Gesves se plaint des avions de Beauvechain à la Défense

Le village de Gesves se trouve dans zone d'écolage des pilotes (en jaune)
Le village de Gesves se trouve dans zone d'écolage des pilotes (en jaune) - © © tous droits réservés

Le Bourgmestre José Paulet a envoyé un courrier à Pieter De Crem au mois d'avril. Depuis deux ans, des habitants sont excédés par le bruits des avions militaires. Des appareils qui servent principalement à l'écolage des jeunes pilotes et qui survolent régulièrement les habitations.
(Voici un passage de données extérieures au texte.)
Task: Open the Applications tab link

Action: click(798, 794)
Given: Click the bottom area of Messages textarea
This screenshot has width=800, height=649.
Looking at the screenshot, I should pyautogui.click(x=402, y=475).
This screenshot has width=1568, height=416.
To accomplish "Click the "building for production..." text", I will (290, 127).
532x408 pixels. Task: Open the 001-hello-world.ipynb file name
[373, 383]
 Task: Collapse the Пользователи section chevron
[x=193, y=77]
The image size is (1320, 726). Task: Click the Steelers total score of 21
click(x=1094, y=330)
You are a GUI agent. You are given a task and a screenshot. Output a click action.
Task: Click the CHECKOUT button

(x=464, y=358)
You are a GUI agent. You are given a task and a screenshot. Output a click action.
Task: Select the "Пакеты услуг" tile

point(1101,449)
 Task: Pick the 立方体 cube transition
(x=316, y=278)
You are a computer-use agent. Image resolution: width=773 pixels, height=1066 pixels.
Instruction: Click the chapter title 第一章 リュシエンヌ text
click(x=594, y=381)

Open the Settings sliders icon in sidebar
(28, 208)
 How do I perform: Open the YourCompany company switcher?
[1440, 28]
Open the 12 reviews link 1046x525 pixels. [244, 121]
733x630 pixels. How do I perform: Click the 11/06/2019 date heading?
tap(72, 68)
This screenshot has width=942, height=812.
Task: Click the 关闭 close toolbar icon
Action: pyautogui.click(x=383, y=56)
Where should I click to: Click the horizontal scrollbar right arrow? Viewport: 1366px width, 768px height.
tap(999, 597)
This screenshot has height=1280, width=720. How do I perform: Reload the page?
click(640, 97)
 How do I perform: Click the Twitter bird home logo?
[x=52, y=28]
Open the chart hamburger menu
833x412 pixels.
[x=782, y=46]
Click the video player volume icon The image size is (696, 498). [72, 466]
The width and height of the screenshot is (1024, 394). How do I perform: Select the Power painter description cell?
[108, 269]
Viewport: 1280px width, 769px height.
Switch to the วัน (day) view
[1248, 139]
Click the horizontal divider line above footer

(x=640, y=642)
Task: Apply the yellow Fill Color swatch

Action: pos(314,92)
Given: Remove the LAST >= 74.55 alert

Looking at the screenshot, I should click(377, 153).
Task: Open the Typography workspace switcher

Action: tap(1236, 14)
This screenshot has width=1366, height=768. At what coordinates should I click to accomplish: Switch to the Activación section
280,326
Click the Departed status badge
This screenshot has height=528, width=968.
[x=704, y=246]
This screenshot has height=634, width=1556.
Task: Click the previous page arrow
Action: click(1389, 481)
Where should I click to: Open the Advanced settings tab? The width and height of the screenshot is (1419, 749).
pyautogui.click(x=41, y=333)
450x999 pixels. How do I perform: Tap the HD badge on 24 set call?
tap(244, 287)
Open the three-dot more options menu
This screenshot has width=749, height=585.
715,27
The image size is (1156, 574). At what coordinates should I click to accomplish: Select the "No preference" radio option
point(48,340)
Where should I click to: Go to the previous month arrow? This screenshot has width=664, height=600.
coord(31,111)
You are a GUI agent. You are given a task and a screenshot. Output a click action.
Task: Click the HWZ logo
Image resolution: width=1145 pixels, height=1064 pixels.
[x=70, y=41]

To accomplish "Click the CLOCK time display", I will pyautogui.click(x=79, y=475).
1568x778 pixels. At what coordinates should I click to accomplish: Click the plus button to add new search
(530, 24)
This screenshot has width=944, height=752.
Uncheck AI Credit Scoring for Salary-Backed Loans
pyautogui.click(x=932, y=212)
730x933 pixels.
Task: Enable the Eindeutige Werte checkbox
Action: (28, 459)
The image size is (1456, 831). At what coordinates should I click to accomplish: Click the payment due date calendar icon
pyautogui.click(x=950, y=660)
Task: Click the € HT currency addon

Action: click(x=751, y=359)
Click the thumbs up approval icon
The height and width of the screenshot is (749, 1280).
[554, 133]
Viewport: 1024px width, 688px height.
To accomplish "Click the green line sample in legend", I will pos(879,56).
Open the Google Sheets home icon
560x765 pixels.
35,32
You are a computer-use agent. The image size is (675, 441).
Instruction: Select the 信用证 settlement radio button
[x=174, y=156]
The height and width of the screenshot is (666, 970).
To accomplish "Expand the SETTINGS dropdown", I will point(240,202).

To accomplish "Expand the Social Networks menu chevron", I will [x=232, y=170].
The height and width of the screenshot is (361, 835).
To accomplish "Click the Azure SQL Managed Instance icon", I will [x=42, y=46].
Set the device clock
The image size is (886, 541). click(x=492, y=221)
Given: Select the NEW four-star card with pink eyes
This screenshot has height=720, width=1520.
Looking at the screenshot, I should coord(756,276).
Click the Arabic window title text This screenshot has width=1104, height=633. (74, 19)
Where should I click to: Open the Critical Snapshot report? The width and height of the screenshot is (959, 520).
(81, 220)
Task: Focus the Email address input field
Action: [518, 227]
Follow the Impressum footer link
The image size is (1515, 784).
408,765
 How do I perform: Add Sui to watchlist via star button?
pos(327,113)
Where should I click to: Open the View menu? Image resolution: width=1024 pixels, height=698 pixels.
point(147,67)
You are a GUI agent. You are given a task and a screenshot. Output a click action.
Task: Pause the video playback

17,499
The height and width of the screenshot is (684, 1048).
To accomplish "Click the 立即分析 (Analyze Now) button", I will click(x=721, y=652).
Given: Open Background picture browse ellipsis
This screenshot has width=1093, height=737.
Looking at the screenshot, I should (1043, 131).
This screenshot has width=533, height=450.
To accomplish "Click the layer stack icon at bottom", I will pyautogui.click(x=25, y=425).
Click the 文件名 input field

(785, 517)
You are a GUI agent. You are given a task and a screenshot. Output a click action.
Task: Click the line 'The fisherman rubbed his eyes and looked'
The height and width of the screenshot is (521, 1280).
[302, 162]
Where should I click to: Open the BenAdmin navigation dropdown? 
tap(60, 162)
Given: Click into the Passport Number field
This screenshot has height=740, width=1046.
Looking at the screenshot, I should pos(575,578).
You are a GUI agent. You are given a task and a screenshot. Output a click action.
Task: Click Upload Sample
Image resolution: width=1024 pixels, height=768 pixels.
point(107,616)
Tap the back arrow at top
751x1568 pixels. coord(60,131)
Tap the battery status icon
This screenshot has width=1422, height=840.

Guy Jacob habite Gesves depuis 18 ans. Et plusieurs jours par semaine, par beau temps, il ne peut pas profiter de son jardin. "C'est comme un essaim d'abeilles, mais très proche et très énervant"... Le village de Gesves se trouve en fait dans la zone d'écolage de la base de Beauvechain dans le Brabant Wallon. C'est là que les pilotes soumetent leur avions à des situations de vol critique... Panne de moteurs, décrochage, loopings... Des figures bruyantes, notamment sur les avions Marchetti. "Nous avons les Marchetti jaunes, que pilotes les élèves, les Marchetti rouges, les F16 qui volent à basse altitude, ou encore les hélicoptères Agusta", explique Guy Jacob. "Ça se passe quatre fois par semaine, sauf quand il pleut ou quand le ciel est bas. Ces jours-là, impossible de profiter du jardin de 9h du matin à 16h45".

Du côté de l'armée, on reconnait et on déplore ces nuisances, mais on explique ne pas avoir d'autre solution pour s'entraîner. "C'est un espace très important pour nous parce qu'il est situé entre 4500 et 9000 pieds et qu'il nous permet de réaliser les exercices que l'on ne peut pas faire à basse altitude", explique le Colonel Frédéric Givron, commandant du centre de compétence de la Force Aérienne de Beauvechain. De plus, le ciel belge est complètement saturé : La zone d'écolage est coincée entre les aéroports civils de Liège, Charleroi et Bruxelles. Au début 2012, l'armée a déjà dû la déplacer vers le sud pour laisser la place aux avions civils. C'est depuis qu'elle recouvre le village de Gesves. Et selon le Colonel Givron, cela ne devrait pas changer rapidement: "Reculer d'avantage cette zone vers le sud risque d'engendrer d'autres nuisances sur d'autres villages. En plus il faut évaluer le coût budgétaire que cela impliquerait. Puisqu'on aurait des temps de transit beaucoup plus important, donc, il y aurait un accroissement des heures de vol, et donc, un impact sur le budget de la Défense".